Tendo crescido em uma casa onde os pais estavam sempre em conflito, Snape
encontrou sua primeira experiência real de um lar em Hogwarts - de novo como
Harry e Voldemort - usando seus poderes mágicos e fazendo alianças no mundo dos
bruxos. Como Harry observa, ele, Voldemort e Snape, “os garotos abandonados,
tinham todos encontrado um lar ali [em Hogwarts]”[6]. Os três também pendiam
para a Sonserina, mas apenas Harry não acabou 1á.
É claro, Harry e Voldemort tomaram caminhos
bastante diferentes. Voldemort optou pelo poder em detrimento do amor, o
egoísmo em detrimento do altruísmo, a sedução em oposição à vulnerabilidade da amizade
e de relacionamentos verdadeiros de qualquer espécie. Em nítido contraste,
Harry abriu seu coração para os amigos e estava disposto a se sacrificar por aqueles
a quem amava. Em vez de escolher uma psique fragmentada, como Voldemort, Harry
permitiu que seus amigos o tornassem uma pessoa melhor com relação à sua integridade
e totalidade.
Muito já se escreveu sobre os padrões de bem e mal
que Harry e Voldemort representam respectivamente, mas e quanto a este terceiro
garoto perdido, este amálgama complicado de trevas e luz, o agente duplo e
assassino de Dumbledore, o protetor e adversário de Harry? O que motiva Snape?
Snape, O
Oclumente
Snape é um personagem complicado não apenas por
ser um agente duplo, mas porque sua lealdade fora, na verdade, dividida no
passado, e sua razão e suas emoções continuam divididas. No início, Snape tinha
sido um Comensal da Morte; depois de seu arrependimento, Dumbledore pede que
ele assuma o perigoso papel de informante quando da volta do Lorde das Trevas.
Para tanto, Snape deve conquistar a confiança total de Voldemort. Ele não pode
trair sua lealdade a Dumbledore nem seu compromisso de proteger os inimigos de
Voldemort, e Harry em especial. Sua raiva, e às vezes até ódio, de Harry (e
outros) são reais, mas, na mesma medida, sua atitude de se colocar em risco e
sua coragem de combater Voldemort são reais.

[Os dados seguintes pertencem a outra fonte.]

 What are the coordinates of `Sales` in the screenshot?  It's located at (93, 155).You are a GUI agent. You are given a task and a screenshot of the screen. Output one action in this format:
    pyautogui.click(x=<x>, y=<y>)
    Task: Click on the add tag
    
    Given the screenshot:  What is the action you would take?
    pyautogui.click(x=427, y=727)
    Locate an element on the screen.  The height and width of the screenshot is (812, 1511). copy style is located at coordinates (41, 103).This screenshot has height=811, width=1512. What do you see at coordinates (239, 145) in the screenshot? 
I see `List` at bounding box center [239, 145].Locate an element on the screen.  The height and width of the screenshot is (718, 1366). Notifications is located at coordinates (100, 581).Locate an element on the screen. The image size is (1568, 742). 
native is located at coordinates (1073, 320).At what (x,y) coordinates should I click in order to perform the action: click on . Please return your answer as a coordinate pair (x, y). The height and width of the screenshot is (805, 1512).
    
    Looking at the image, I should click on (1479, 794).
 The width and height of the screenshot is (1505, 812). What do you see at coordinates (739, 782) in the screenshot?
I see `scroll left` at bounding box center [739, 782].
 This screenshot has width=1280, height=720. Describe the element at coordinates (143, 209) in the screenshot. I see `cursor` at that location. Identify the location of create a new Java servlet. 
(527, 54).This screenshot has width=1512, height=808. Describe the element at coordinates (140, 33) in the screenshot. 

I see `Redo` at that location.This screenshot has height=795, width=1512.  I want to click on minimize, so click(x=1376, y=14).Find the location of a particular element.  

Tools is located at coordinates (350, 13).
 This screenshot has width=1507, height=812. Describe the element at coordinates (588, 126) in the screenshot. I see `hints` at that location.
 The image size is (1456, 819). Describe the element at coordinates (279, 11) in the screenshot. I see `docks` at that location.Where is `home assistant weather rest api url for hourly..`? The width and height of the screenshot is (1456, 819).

Snape não decide proteger Harry e os outros
inimigos de Voldemort por ter grande afeição pessoal por eles - as delicadezas
cálidas associadas à atual noção superficial e pouco substancial do “amor”. Ao
contrário, ele decide agir por aquilo que sabe ser o melhor para eles, apesar
de não gostar de muitos deles de maneira acentuada. O amor, entendido como o
desejo do bem-estar do outro, pode ser encontrado não somente nas retratações
descritivas feitas por Rowling, mas em escritores que trataram do tema do amor,
desde Aristóteles a São Tomás de Aquino até M. Scott Peck, apesar da distância
cultural e temporal entre eles. Eles compartilham uma compreensão do amor expresso
na amizade como o desejo do bem-estar do outro apenas por causa do amor pelo
outro.[7] Repetidas vezes, a decisão
entre optar por promover um bem próprio aparente à custa dos outros ou sacrificar
esse bem próprio pelo bem dos outros é cruel nos livros de Potter. O amor
requer autossacrifício, vincula a felicidade de alguém ao bem-estar de outra
pessoa, torna a pessoa vulnerável à perda e à mágoa, e fortalece seu comprometimento
com o bem.
Esses pensadores enfatizam também que sentimentos
fortes transformam-se em bons ou maus com relação à moral quando influenciam nossa
motivação e vontade, ou seja, quando os sentimentos afetam nossa compreensão do
que é bom ou mau e o modo como agimos. No caso de Snape em particular, o amor
não é encontrado nos sentimentos, mas principalmente nas ações; ele se
arrepende por causa do amor, e encontra a redenção ao escolher agir por amor.[8] Resumindo, é o amor de Snape
por Lílian que motiva, em primeiro lugar, as ações que o levam à redenção.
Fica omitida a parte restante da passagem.